Yes, this all could happen if, the spying eyes of “AAJ TAK BREAKING NEWS” channel falls on this piece of $hiT of mine. I won’t be part of just news; i will be part of BREAKING NEWS.
I call this BREAKING BLOG, because there’s nothing call BLOG, just like there’s nothing called NEWS. It’s all BREAKING NEWS. This is what i think after being fed 24 hrs a day, 7days a week, 365 days of year, with BREAKING NEWS, and not a single news. Now you see new breeds of BREAKING JOURNALISTS, carrying degree in BREAKING JOURNALISM, orating in high pitched BREAKING VOICE, with lots of BREAKING MUSIC in the background, with BREAKING ACTORS of Bombay theatre doing heart BREAKING DRAMA, in front of TV screen BREAKING flashy cameras. I tell you this all have potential chemistry of BREAKING the screen of your idiot box. Actually i am already seeing some cracks on my TV.
Now these BREAKING NEWS segment was created right with9/11. Just like world history will be told Pre-9/11 & Post 9/11, media will remembered as Pre-9/11 News channel and Post-9/11 BREAKING NEWS channels. With 9/11, every movement of terrorists and US became BREAKING NEWS, soon they were accompanied with BREAKING NEWS of celebs and to-be celebs (like Rakhi sawant, Jadeja etc.), and now every Tom-Dick and Harry like me can, become BREAKING NEWS. Now one is fed with so much BREAKING NEWS, that I don’t get which incident is actually a turning point. At first sight, i just switched off the TV after seeing 26/11 Mumbai attack, thinking its just another media hype. Well I guess then, future will have BOMBING NEWS, just to differentiate it with BREAKING NEWS. But again BOMBING NEWS will become just another news, with time. So lets keep gluing.

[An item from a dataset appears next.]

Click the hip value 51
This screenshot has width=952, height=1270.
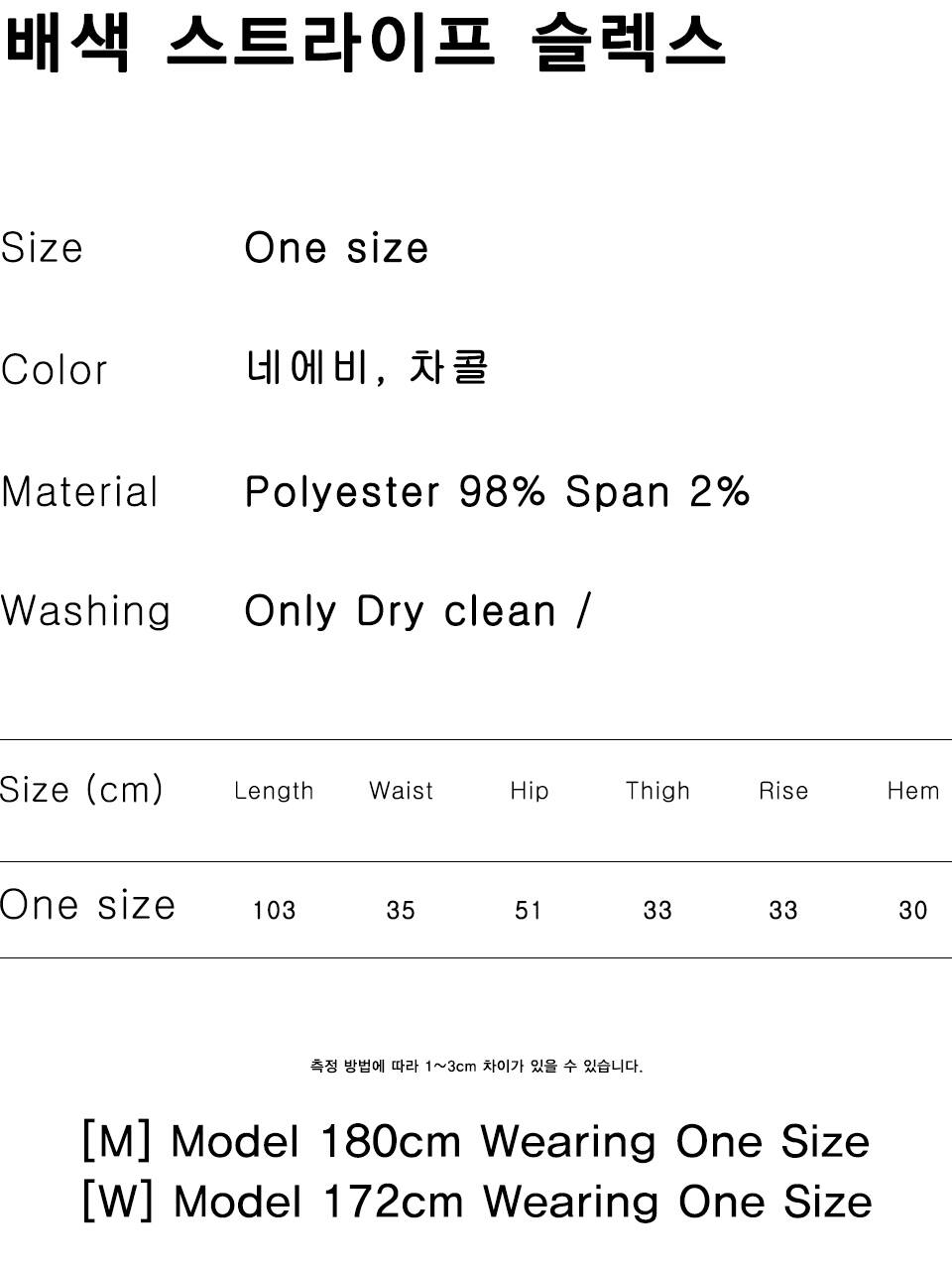[529, 910]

Coming back from history n future to present, there are now 30 odd English & Hindi channels broadcasting BREAKING NEWS to billion. And this excludes the regional BREAKING NEWS channel, which truly stands for India’s diversity. Now NEWS channel are extinct. OKAY may not be extinct, but surely endangered, as i have some respect for DD NEWS and NDTV 24 X 7 NEWS channel. But surely some BREAKING JOURNALISM has started infiltrating in the genes of latter one. I guess, that’s what competition makes one. But still i have some hope, until govt don’t privatize DD news, in name of post liberalization.

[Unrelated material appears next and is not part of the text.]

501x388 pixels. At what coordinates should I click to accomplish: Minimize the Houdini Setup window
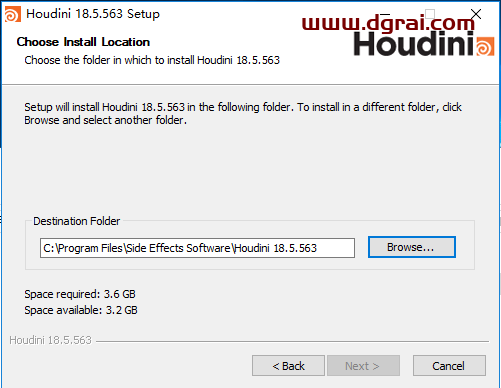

Now that’s enough and lets introduce you to BREAKING NEWS channel segment. Some key players of this market are “AAJ TAK BREAKING NEWS”, “STAR BREAKING NEWS”, “TIMES NOW BREAKING NEWS”, “HEADLINES TODAY BREAKING NEWS” and the list goes on. Now some examples of BREAKING NEWS:
” Rakhee Sawanta wears a skinny outfit in sets of MINT-O-FRESH”
” Rahul Gandhi ke kutte ne khana nahin khaya”. I don’t know whether it was referring to his pet dog or his chaprasi politicians.

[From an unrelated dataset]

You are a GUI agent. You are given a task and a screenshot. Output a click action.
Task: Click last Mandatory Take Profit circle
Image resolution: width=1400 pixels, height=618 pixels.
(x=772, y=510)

“Sachin duck out”. Actually that’s BREAKING NEWS for at least 25 days a year.
” Dhoni ne T-shirt khola and autograph diya”. Well that could be BREAKING NEWS, everyday if Dhoni takes bath everyday. But guess it doesn’t happen.
” Khalli ne Billi kharidi ..Dilli-6 ke market se”. At last Dilli-6 became part of some news, after its poor show in theaters.
Well for latest BREAKING NEWS, stop reading this blog and just turn on your idiot box.
P.S: I have used “CTRL +C, CTRL +V” for writing so many BREAKING NEWS.